- Exercise
Print exactly those lines that run from the beginning of the data to the line bearing "Select the sticky", inclusive.

──────

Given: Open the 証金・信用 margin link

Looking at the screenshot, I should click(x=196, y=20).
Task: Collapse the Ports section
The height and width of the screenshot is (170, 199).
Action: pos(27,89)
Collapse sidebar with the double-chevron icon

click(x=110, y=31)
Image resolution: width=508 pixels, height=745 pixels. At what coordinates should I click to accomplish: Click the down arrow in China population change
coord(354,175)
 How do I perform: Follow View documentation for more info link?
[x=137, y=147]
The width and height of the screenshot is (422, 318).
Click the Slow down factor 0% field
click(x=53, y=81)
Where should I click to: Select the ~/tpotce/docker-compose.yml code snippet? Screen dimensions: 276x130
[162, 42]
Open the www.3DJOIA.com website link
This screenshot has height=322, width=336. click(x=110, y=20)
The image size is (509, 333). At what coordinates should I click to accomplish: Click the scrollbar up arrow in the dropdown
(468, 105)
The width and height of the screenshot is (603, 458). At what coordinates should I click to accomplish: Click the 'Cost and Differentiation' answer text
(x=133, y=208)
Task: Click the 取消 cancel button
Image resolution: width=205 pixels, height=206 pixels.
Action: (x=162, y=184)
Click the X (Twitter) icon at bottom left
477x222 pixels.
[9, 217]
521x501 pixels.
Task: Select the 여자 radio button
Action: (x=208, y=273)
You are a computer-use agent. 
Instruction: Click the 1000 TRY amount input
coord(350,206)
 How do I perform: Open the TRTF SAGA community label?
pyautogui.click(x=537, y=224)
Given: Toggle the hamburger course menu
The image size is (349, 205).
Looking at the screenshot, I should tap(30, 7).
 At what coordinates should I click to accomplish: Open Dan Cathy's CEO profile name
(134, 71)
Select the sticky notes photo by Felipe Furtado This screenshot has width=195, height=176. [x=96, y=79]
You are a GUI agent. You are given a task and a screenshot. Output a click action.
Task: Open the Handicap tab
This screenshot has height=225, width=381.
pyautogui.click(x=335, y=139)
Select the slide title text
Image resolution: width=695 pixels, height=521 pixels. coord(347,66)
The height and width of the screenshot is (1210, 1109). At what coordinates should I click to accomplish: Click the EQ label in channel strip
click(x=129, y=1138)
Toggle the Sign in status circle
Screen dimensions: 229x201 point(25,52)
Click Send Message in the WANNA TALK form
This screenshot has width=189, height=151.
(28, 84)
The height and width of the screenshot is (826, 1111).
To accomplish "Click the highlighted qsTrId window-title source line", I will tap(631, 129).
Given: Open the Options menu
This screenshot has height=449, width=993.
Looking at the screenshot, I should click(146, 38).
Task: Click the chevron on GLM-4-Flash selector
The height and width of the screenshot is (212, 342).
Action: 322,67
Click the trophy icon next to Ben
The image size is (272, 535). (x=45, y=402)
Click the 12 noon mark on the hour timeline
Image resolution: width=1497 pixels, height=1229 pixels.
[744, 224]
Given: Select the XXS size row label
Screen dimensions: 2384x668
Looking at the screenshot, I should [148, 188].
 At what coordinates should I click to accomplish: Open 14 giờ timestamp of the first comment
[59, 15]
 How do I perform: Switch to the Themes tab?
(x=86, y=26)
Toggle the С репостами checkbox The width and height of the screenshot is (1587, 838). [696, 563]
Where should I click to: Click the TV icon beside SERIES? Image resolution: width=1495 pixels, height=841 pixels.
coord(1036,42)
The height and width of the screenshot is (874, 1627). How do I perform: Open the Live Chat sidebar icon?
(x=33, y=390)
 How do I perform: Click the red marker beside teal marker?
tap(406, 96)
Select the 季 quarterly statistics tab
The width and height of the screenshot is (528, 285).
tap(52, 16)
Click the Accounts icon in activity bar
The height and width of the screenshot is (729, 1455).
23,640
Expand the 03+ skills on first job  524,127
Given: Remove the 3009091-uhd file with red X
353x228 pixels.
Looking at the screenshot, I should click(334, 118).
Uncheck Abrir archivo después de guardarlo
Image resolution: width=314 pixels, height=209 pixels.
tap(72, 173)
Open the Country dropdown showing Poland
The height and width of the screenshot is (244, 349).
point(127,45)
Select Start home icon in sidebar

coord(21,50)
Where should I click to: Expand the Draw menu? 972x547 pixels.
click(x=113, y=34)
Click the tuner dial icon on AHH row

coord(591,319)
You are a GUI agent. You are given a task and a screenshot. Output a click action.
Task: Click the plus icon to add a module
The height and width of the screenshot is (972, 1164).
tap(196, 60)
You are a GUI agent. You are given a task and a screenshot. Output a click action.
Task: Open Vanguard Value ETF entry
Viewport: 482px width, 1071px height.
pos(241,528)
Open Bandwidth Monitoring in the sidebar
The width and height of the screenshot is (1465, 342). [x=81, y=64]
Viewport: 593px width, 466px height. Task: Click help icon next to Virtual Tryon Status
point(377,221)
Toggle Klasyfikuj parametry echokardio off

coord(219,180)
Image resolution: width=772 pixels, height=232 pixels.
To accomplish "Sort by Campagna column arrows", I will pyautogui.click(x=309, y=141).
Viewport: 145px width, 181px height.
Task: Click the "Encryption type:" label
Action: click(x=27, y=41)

──────

- Task response
Given: Open the 証金・信用 margin link

Looking at the screenshot, I should click(x=196, y=20).
Task: Collapse the Ports section
The height and width of the screenshot is (170, 199).
Action: pos(27,89)
Collapse sidebar with the double-chevron icon

click(x=110, y=31)
Image resolution: width=508 pixels, height=745 pixels. At what coordinates should I click to accomplish: Click the down arrow in China population change
coord(354,175)
 How do I perform: Follow View documentation for more info link?
[x=137, y=147]
The width and height of the screenshot is (422, 318).
Click the Slow down factor 0% field
click(x=53, y=81)
Where should I click to: Select the ~/tpotce/docker-compose.yml code snippet? Screen dimensions: 276x130
[162, 42]
Open the www.3DJOIA.com website link
This screenshot has height=322, width=336. click(x=110, y=20)
The image size is (509, 333). At what coordinates should I click to accomplish: Click the scrollbar up arrow in the dropdown
(468, 105)
The width and height of the screenshot is (603, 458). At what coordinates should I click to accomplish: Click the 'Cost and Differentiation' answer text
(x=133, y=208)
Task: Click the 取消 cancel button
Image resolution: width=205 pixels, height=206 pixels.
Action: (x=162, y=184)
Click the X (Twitter) icon at bottom left
477x222 pixels.
[9, 217]
521x501 pixels.
Task: Select the 여자 radio button
Action: (x=208, y=273)
You are a computer-use agent. 
Instruction: Click the 1000 TRY amount input
coord(350,206)
 How do I perform: Open the TRTF SAGA community label?
pyautogui.click(x=537, y=224)
Given: Toggle the hamburger course menu
The image size is (349, 205).
Looking at the screenshot, I should tap(30, 7).
 At what coordinates should I click to accomplish: Open Dan Cathy's CEO profile name
(134, 71)
Select the sticky notes photo by Felipe Furtado This screenshot has width=195, height=176. [x=96, y=79]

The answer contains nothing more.